The HESTIA project is producing GUNNS fluid networks that will be compared to data collected from the real hardware systems they are modelling.
We are currently developing models in all 3 aspects for the NExSyS project. We will create test versions of some of these models that will validate GUNNS adheres to the principles of conservation of mass and energy.
Mass conservation in the fluid aspect will be shown via a before & after comparison of the total mass balance of all fluid constituents in NExSyS EAM ECLSS models. This will validate conservation of mass in all modelled fluid processes: transport internal to and between networks, chemical reactions, absorption/desorption, molecular diffusion, thermal convection, conduction and direct heating, etc.

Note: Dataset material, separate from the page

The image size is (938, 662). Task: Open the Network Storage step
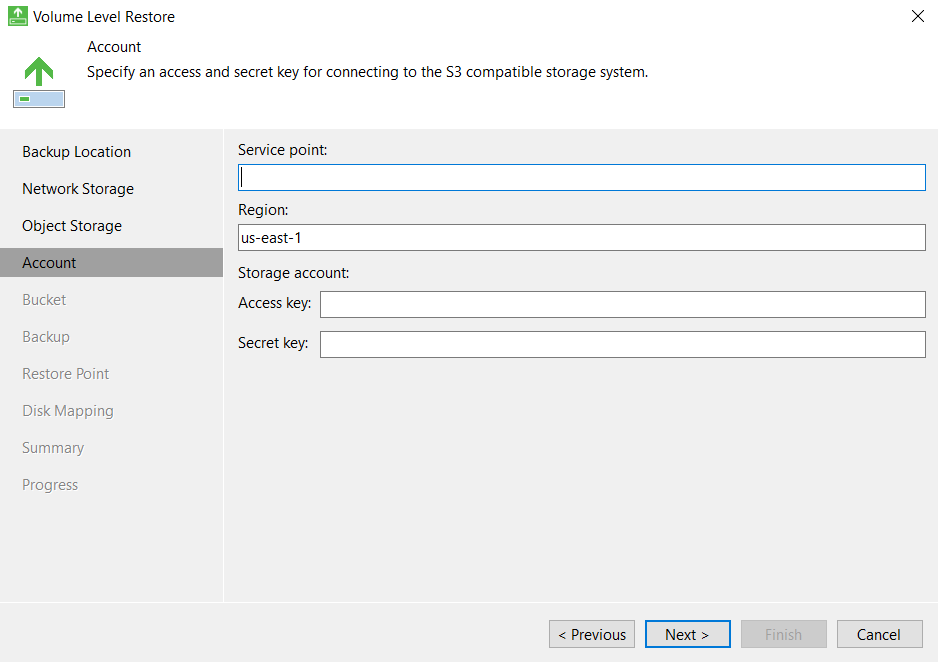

Conservation of energy through all 3 aspects will be shown by an end-to-end flow of power through a NExSyS EAM vehicle model. Power absorbed by solar panels in the electrical aspect is converted to waste heat added to the thermal aspect, transported through the fluid aspect via multiple coolant fluid types and across multiple heat exchanger devices, and finally radiated back to space. In steady-state, this model will radiate the same total power absorbed by the solar panels.
These tests will be added to our Continuous Integration test suite as automated regression tests.
GUNNS will pass a major validation milestone when the TS-21 ISS full-task trainer (SSTF) project passes its ORR, currently planned for December 2015.
GUNNS electrical networks are being used in testing of EAM power distribution system hardware. GUNNS is being used to simulate the solar array power generation and regulation of the EAM vehicle, and the simulated output supply voltage of the regulator is an input to the test hardware loads. We plan to later plug the recorded hardware loads back into our simulation and compare the overall system reponse to the hardware test. This will serve as a validation of the electrical aspect.